**Data excerpts:**
-- Opening Marker --
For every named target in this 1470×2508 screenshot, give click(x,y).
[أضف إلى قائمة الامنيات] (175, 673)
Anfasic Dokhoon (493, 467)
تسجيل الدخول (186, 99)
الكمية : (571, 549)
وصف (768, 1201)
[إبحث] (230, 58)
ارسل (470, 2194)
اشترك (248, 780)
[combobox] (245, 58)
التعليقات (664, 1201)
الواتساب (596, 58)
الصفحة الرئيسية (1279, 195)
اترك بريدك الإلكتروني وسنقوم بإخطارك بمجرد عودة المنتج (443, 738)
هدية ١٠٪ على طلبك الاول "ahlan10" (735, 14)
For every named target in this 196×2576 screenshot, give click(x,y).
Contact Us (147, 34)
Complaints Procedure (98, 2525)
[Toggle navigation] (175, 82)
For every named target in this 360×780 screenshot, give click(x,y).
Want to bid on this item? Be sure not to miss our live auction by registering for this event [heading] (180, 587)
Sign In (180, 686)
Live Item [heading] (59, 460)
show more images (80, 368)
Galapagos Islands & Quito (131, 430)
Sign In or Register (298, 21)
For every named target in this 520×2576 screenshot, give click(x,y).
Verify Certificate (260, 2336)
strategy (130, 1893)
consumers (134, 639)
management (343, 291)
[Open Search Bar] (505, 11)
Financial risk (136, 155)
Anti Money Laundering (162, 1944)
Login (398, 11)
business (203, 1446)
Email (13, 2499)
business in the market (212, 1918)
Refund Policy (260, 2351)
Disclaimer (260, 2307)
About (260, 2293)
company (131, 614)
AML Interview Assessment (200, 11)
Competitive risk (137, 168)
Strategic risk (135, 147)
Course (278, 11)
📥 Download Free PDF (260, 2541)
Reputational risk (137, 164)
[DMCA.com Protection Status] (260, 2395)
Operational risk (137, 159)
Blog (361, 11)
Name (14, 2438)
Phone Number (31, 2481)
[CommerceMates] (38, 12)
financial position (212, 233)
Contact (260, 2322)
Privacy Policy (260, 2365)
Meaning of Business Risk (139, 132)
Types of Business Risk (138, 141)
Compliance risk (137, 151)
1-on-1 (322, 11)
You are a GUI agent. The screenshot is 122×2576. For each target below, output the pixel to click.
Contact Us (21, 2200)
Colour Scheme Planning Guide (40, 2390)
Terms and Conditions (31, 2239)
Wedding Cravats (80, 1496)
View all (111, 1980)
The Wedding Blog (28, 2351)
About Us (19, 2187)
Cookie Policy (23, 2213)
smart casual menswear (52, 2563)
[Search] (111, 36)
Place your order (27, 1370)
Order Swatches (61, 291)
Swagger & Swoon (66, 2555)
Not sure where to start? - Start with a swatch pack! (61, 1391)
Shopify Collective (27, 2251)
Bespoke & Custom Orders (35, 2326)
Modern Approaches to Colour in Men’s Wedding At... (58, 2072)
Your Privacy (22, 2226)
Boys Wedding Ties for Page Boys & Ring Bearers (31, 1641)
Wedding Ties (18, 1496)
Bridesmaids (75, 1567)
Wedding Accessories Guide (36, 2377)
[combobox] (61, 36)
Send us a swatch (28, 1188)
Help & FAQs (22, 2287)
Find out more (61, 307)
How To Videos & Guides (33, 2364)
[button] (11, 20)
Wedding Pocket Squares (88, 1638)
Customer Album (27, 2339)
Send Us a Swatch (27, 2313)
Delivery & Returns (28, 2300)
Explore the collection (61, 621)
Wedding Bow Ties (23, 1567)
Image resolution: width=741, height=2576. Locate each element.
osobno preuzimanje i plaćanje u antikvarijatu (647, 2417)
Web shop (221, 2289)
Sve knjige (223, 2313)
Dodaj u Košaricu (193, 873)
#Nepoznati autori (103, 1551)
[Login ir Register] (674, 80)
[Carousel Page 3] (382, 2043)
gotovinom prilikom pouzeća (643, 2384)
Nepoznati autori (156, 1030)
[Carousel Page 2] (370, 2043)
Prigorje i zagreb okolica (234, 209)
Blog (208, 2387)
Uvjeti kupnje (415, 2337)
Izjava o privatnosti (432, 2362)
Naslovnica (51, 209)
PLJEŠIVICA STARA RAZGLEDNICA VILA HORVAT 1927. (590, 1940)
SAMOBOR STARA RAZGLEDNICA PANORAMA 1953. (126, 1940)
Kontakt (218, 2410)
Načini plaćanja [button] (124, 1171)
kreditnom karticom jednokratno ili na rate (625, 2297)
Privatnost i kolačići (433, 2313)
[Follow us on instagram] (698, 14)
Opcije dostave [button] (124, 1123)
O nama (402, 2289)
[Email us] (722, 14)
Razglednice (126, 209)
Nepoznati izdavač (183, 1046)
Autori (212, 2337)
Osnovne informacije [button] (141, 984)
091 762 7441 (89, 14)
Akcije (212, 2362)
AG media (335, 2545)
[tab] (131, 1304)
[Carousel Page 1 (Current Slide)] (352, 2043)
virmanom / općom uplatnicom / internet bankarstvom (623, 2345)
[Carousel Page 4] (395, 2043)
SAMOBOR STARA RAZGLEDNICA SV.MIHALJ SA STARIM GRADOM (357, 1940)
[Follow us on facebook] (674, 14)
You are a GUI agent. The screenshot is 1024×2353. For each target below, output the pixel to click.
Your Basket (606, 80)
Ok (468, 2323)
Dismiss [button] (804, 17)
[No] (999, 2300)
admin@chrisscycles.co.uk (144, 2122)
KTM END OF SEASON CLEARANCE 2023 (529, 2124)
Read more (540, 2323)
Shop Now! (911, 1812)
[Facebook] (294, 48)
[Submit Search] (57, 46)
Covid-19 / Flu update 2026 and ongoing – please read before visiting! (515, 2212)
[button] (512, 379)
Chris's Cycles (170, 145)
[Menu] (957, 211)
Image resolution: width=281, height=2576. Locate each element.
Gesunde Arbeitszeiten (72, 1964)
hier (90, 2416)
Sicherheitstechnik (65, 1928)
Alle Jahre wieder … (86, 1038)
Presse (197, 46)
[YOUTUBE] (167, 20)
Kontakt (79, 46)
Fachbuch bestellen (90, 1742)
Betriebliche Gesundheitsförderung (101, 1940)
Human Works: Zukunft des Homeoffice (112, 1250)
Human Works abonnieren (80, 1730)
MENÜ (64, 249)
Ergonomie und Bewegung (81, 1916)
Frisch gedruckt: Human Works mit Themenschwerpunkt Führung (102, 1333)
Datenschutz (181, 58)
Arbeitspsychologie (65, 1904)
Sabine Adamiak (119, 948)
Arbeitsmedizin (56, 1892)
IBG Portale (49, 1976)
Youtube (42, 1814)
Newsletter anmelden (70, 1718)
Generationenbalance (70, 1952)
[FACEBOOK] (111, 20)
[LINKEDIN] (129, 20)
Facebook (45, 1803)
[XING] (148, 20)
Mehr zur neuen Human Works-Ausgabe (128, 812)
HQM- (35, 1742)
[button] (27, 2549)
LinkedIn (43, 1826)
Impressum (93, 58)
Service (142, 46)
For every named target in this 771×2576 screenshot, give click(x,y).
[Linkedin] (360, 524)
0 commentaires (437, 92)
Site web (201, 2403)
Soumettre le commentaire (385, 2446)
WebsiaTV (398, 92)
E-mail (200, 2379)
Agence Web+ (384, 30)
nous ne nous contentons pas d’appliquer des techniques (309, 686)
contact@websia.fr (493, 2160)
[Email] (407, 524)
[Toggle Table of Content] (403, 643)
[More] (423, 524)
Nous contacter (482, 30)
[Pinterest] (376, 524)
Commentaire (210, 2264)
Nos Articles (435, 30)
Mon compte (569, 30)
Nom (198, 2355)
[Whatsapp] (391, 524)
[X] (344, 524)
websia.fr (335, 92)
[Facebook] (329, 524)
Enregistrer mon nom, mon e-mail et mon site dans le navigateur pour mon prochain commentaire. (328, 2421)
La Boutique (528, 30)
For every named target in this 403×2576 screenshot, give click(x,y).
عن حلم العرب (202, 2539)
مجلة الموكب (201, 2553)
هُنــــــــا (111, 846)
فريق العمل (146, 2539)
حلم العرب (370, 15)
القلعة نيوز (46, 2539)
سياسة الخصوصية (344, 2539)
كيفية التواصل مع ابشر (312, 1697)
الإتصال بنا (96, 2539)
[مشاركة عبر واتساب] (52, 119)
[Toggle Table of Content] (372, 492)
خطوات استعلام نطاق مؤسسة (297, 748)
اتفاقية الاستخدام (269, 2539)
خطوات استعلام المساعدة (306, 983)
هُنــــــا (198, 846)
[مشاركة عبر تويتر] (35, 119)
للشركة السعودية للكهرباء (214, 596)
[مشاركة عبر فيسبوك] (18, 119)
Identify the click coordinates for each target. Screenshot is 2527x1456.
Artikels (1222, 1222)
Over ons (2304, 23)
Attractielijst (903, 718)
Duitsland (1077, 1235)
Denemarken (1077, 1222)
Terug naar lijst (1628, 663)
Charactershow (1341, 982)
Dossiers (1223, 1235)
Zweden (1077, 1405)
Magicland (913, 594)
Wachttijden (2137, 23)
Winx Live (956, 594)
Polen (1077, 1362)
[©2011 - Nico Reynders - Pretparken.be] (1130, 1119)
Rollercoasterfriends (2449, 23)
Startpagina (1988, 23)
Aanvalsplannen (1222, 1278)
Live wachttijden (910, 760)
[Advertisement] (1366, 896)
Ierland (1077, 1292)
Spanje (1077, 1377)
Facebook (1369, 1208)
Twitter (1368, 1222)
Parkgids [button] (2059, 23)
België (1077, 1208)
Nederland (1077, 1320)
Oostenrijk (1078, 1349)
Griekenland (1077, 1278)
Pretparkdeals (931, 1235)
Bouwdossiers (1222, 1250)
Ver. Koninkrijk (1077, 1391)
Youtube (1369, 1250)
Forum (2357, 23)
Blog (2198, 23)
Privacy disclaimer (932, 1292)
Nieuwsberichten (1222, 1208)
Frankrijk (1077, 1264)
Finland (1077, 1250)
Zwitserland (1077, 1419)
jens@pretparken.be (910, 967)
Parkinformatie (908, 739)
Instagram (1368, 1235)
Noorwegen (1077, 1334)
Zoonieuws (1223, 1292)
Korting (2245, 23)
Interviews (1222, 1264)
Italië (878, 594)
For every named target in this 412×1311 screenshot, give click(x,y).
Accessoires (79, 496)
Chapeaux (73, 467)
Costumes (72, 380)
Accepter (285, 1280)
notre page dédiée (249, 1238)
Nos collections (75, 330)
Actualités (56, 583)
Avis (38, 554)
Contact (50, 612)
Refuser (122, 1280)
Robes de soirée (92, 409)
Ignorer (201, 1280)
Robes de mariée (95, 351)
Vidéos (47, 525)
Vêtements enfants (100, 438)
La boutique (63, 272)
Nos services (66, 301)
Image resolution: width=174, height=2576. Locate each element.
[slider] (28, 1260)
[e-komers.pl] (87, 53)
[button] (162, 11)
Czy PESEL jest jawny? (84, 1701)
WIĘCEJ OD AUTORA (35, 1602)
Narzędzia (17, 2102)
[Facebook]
-- Closing Marker --
**Exercise brief:**
Given the records above, return exactly the lines starting at the line containing "Wedding Accessories Guide (36, 2377)" and ending at the line containing "Image resolution: width=281, height=2576.", including both.

**Exercise answer:**
Wedding Accessories Guide (36, 2377)
[combobox] (61, 36)
Send us a swatch (28, 1188)
Help & FAQs (22, 2287)
Find out more (61, 307)
How To Videos & Guides (33, 2364)
[button] (11, 20)
Wedding Pocket Squares (88, 1638)
Customer Album (27, 2339)
Send Us a Swatch (27, 2313)
Delivery & Returns (28, 2300)
Explore the collection (61, 621)
Wedding Bow Ties (23, 1567)
Image resolution: width=741, height=2576. Locate each element.
osobno preuzimanje i plaćanje u antikvarijatu (647, 2417)
Web shop (221, 2289)
Sve knjige (223, 2313)
Dodaj u Košaricu (193, 873)
#Nepoznati autori (103, 1551)
[Login ir Register] (674, 80)
[Carousel Page 3] (382, 2043)
gotovinom prilikom pouzeća (643, 2384)
Nepoznati autori (156, 1030)
[Carousel Page 2] (370, 2043)
Prigorje i zagreb okolica (234, 209)
Blog (208, 2387)
Uvjeti kupnje (415, 2337)
Izjava o privatnosti (432, 2362)
Naslovnica (51, 209)
PLJEŠIVICA STARA RAZGLEDNICA VILA HORVAT 1927. (590, 1940)
SAMOBOR STARA RAZGLEDNICA PANORAMA 1953. (126, 1940)
Kontakt (218, 2410)
Načini plaćanja [button] (124, 1171)
kreditnom karticom jednokratno ili na rate (625, 2297)
Privatnost i kolačići (433, 2313)
[Follow us on instagram] (698, 14)
Opcije dostave [button] (124, 1123)
O nama (402, 2289)
[Email us] (722, 14)
Razglednice (126, 209)
Nepoznati izdavač (183, 1046)
Autori (212, 2337)
Osnovne informacije [button] (141, 984)
091 762 7441 (89, 14)
Akcije (212, 2362)
AG media (335, 2545)
[tab] (131, 1304)
[Carousel Page 1 (Current Slide)] (352, 2043)
virmanom / općom uplatnicom / internet bankarstvom (623, 2345)
[Carousel Page 4] (395, 2043)
SAMOBOR STARA RAZGLEDNICA SV.MIHALJ SA STARIM GRADOM (357, 1940)
[Follow us on facebook] (674, 14)
You are a GUI agent. The screenshot is 1024×2353. For each target below, output the pixel to click.
Your Basket (606, 80)
Ok (468, 2323)
Dismiss [button] (804, 17)
[No] (999, 2300)
admin@chrisscycles.co.uk (144, 2122)
KTM END OF SEASON CLEARANCE 2023 (529, 2124)
Read more (540, 2323)
Shop Now! (911, 1812)
[Facebook] (294, 48)
[Submit Search] (57, 46)
Covid-19 / Flu update 2026 and ongoing – please read before visiting! (515, 2212)
[button] (512, 379)
Chris's Cycles (170, 145)
[Menu] (957, 211)
Image resolution: width=281, height=2576. Locate each element.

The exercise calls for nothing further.